Shocked over what has happened in Mumbai isolated in their houses due to rising flood waters, residents in most parts of Chennai found it difficult to go about their daily activities. But the Neros of the land fiddled. They staged not active rescues of people trapped in marooned regions, but public reunions after equally public squabbles.
While Mumbai was the natural major story, newspapers were keen to pursue these non-events locally, rather than call the leaders to account. There were some attempts at reporting the rain damage, but they were, ironically, dry and weak.

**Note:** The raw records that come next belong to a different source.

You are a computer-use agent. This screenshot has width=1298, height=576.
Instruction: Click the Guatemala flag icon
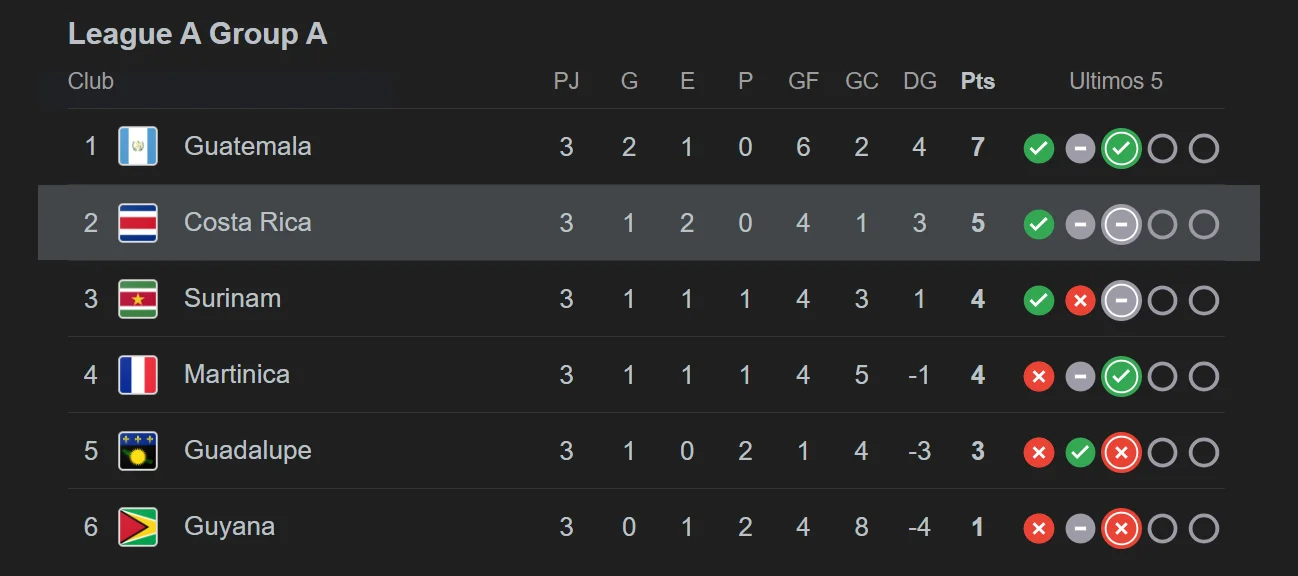tap(138, 147)
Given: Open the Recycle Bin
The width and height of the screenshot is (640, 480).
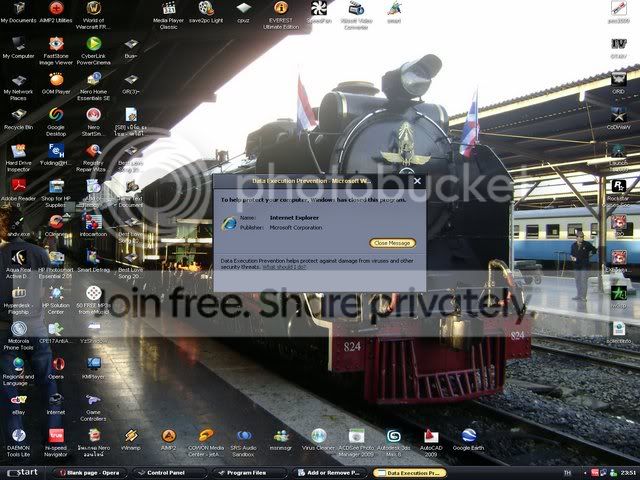Looking at the screenshot, I should coord(18,115).
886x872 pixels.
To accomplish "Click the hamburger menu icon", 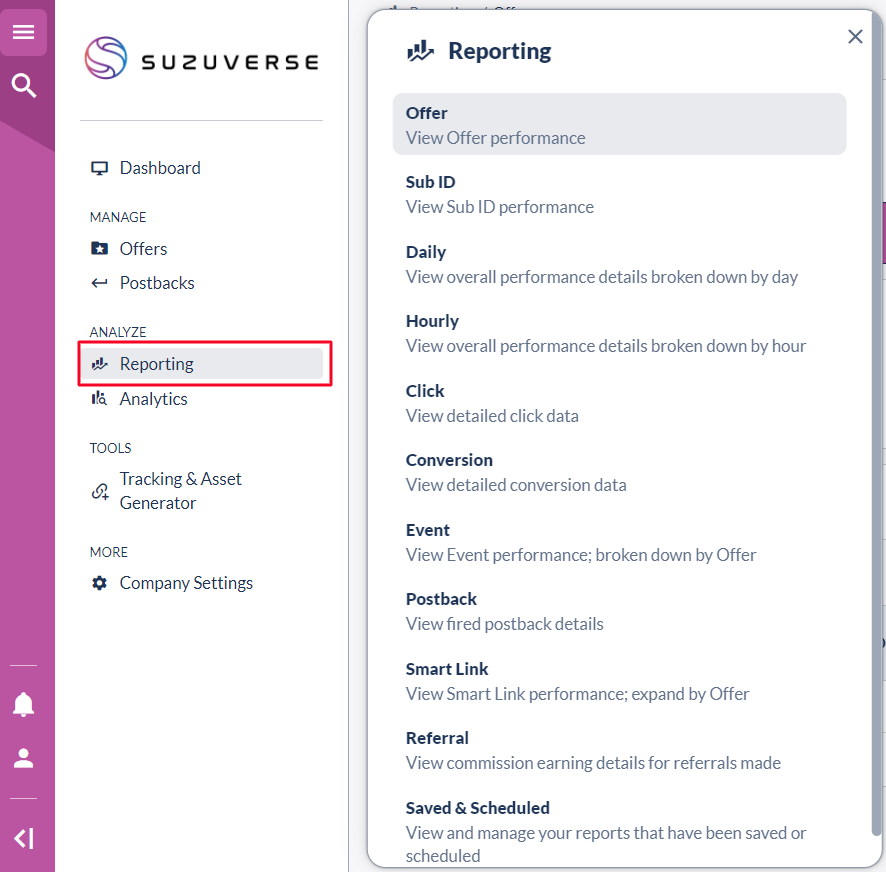I will 23,33.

The Chennai Corporation administration appeared to be rotting at a pace that matched the soggy garbage that lay in the dumps; four patients died at the government-run Institute of Mental Health, Ayanavaram, after they drank the only stagnant water that they had access to in their cells; the newspapers glossed over this story, and converted it into a PR exercise; the MTC and the Chennai Corporation could not come together to identify the worst roads that should be repaired, to resume much-needed bus services; the Southern Railway did not run trains for hours on end, as the tracks got flooded — this posed a threat to the Japanese motors that power the commuter trains, and a ruined motor cannot be replaced without being imported, in this technological superpower that is India.
Here are a set of photos of what the scene was in one part of the city. By no means the best representation of the rot, but still relevant. The rains during 2008 have been worryingly in excess of the norm. If this trend continues, it is anybody’s guess what the future will look like in the “Detroit of India.”